───── RECORD SET

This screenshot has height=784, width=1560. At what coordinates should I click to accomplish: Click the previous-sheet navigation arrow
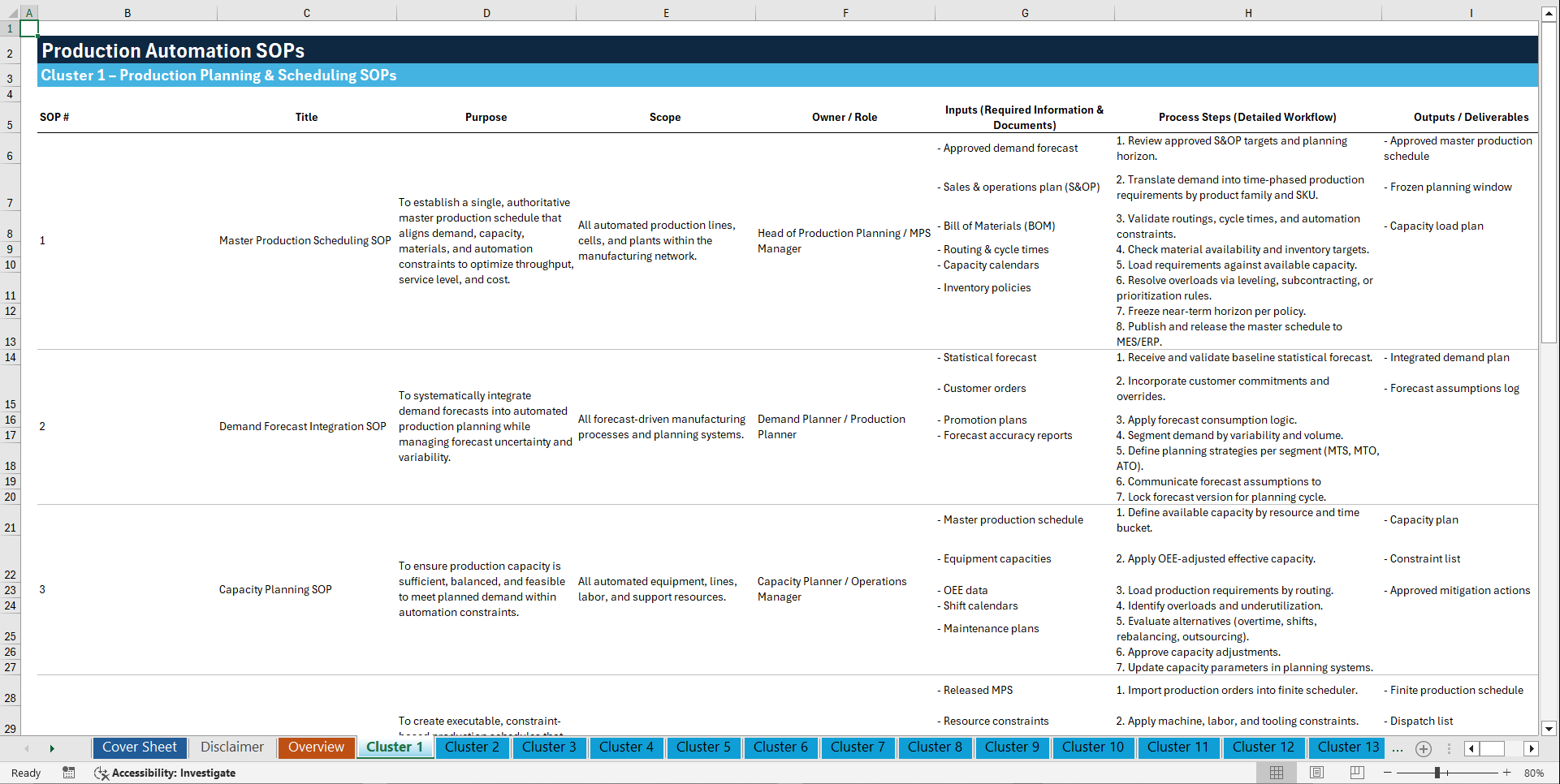coord(27,747)
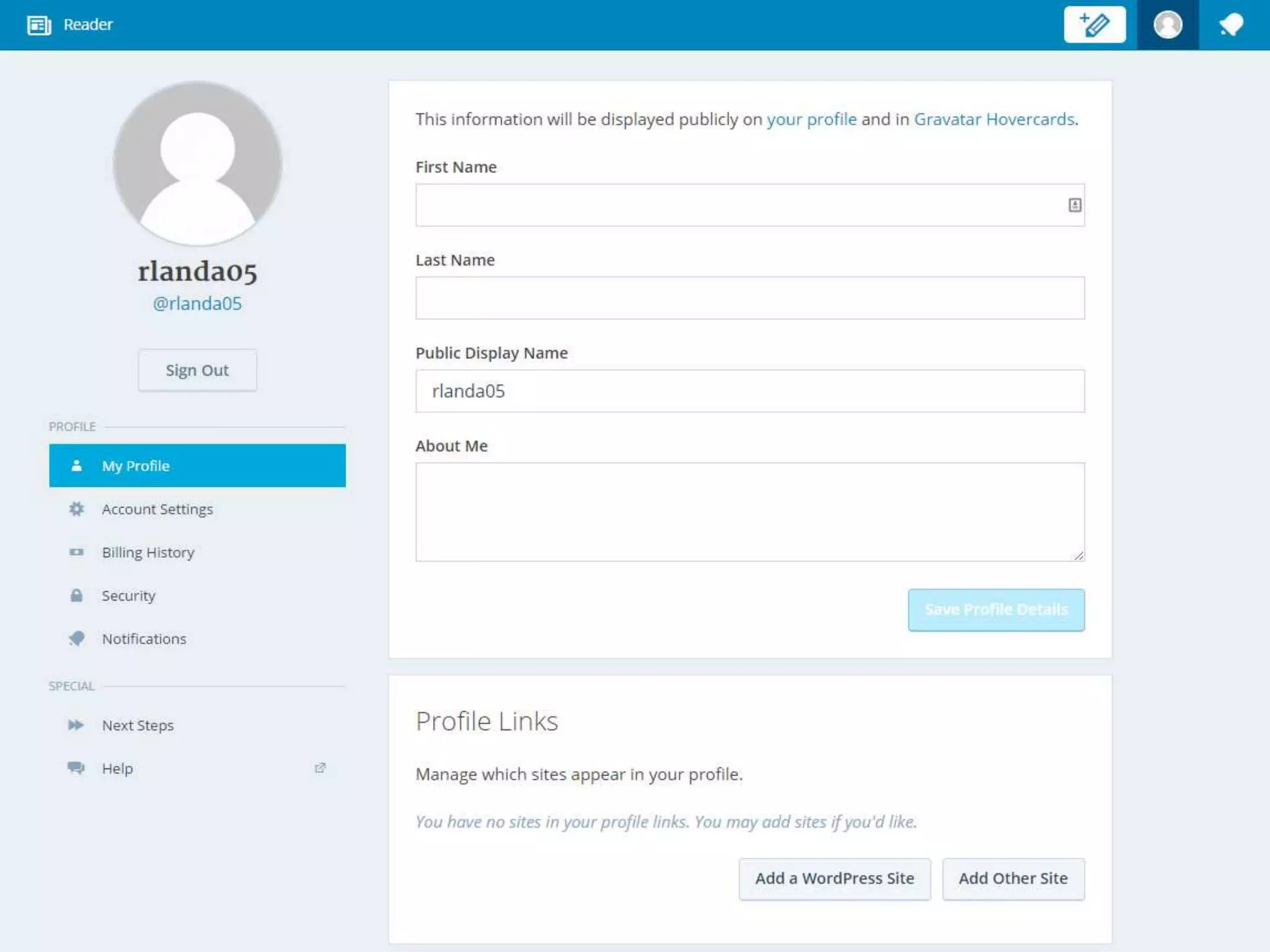Open Billing History from sidebar
The image size is (1270, 952).
coord(148,552)
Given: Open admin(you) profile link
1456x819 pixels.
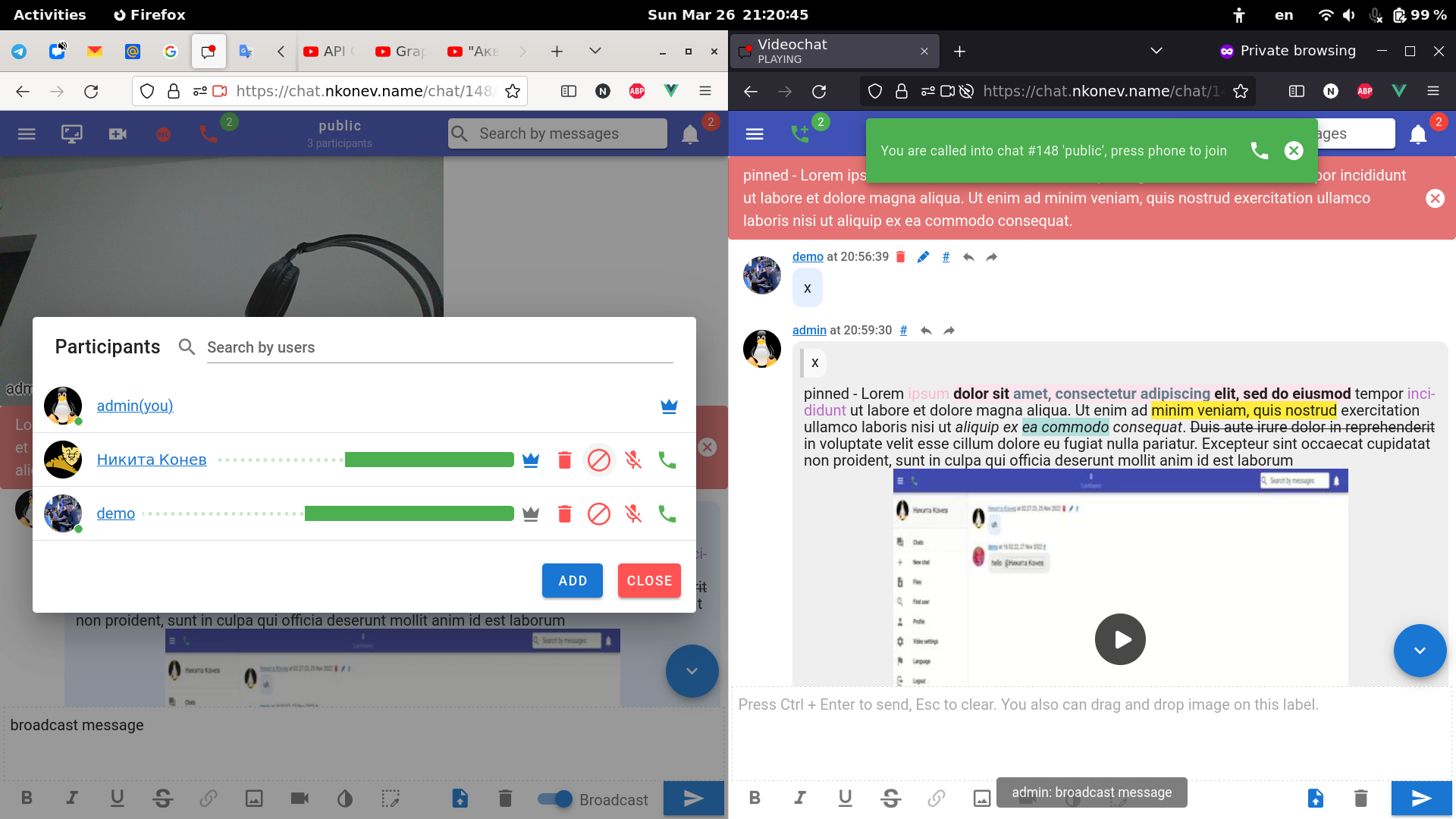Looking at the screenshot, I should point(135,406).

──────────

== TASK REQUIREMENTS ==
All of the material above should be set down again exactly, though not its pictures.

== FINISHED EXERCISE ==
This screenshot has height=784, width=1560. At what coordinates should I click to accomplish: Click the previous-sheet navigation arrow
coord(27,747)
Open Billing History from sidebar
The image size is (1270, 952).
coord(148,552)
Given: Open admin(you) profile link
1456x819 pixels.
Looking at the screenshot, I should point(135,406).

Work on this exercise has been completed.